_Diagnóstico Veterinario __

La sobrealimentación antes y después del parto

Durante el embarazo la mayoría de las personas tienden a excederse en las raciones de alimentos de las perras, añadiéndole complejos vitamínicos y otros suplementos de la dieta cuando en realidad, el organismo de la hembra preñada desarrolla un proceso natural denominado anabolismo gravídico que le permite utilizar casi todo lo que consume de manera muy eficiente y almacenarlo, para enfrentar lo que conlleva la cría de una camada de cachorros, señala el doctor Tillero. “Se trata de un mecanismo perfecto que desconocen los dueños de los animales, por lo cual tienden a sobrealimentar a la perra tras el parto”.

Son 62 días aproximadamente los que dura el embarazo y a lo largo de ellos, “si la perra está bien alimentada con raciones balanceadas comerciales de excelente calidad, no necesita vitaminas adicionales. Particularmente recomiendo servirle durante la preñez, hasta el destete, alimento balanceado exclusivo para cachorros”.

Para determinar el número de cachorros, Tillero prefiere realizarle la radiografía a las perras alrededor de los 58 días de gestación y la decisión de cómo trabajar el parto se toma de acuerdo a como progrese el proceso del mismo, a menos que la mascota presente antecedentes de partos problemáticos.

Normalmente asegura que la mayoría de las perras hacen solas todo el trabajo. Lo único que necesitan es un ambiente de tranquilidad, con mucho papel de periódico limpio, su envase con agua, nada de colchones, ni almohadas, ni comida.
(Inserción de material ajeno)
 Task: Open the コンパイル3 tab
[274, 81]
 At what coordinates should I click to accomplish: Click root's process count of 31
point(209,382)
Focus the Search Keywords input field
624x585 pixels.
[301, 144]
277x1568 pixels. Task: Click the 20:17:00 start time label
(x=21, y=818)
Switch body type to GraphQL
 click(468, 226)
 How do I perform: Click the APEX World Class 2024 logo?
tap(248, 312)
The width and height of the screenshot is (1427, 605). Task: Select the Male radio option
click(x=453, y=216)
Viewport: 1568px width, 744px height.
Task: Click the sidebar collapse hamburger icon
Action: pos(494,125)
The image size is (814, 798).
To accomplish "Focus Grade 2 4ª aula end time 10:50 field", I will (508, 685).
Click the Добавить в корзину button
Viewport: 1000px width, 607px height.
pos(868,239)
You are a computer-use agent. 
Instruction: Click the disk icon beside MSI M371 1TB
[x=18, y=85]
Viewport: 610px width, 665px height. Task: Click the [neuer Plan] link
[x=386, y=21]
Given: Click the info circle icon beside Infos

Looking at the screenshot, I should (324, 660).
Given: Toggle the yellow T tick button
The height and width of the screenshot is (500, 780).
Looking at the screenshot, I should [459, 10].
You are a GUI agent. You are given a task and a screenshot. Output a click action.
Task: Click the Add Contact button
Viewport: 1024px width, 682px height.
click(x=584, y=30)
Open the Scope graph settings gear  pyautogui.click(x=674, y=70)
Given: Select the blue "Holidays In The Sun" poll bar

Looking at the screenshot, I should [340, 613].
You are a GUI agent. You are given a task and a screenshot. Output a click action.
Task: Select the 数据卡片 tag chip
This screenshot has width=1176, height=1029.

“Hasta los 21 días, ella estará a cargo de los cachorros por completo, solamente hay que ayudarla manteniendo limpio el sitio donde se encuentra. A partir de la tercera semana de vida de las crías, recomiendo una papilla del mismo alimento concentrado que come la perra. La papilla se obtiene licuando el alimento con agua filtrada, nunca leche, hasta lograr una contextura semilíquida, que no sea ni tan aguada, ni tan sólida. La comida debe ofrecerse tres a cuatro veces al día y lo que dejen, debe desecharse. La clave está en limpiar bien los restos de esa comida del cuerpo de los cachorros, porque de otro modo provocaría infecciones en su piel”.

Cumplido las tres semanas de edad, Tillero señala que el cachorro debe visitar al veterinario para recibir un examen físico completo, examen de heces y desparasitarlo de acuerdo a los resultados de éste.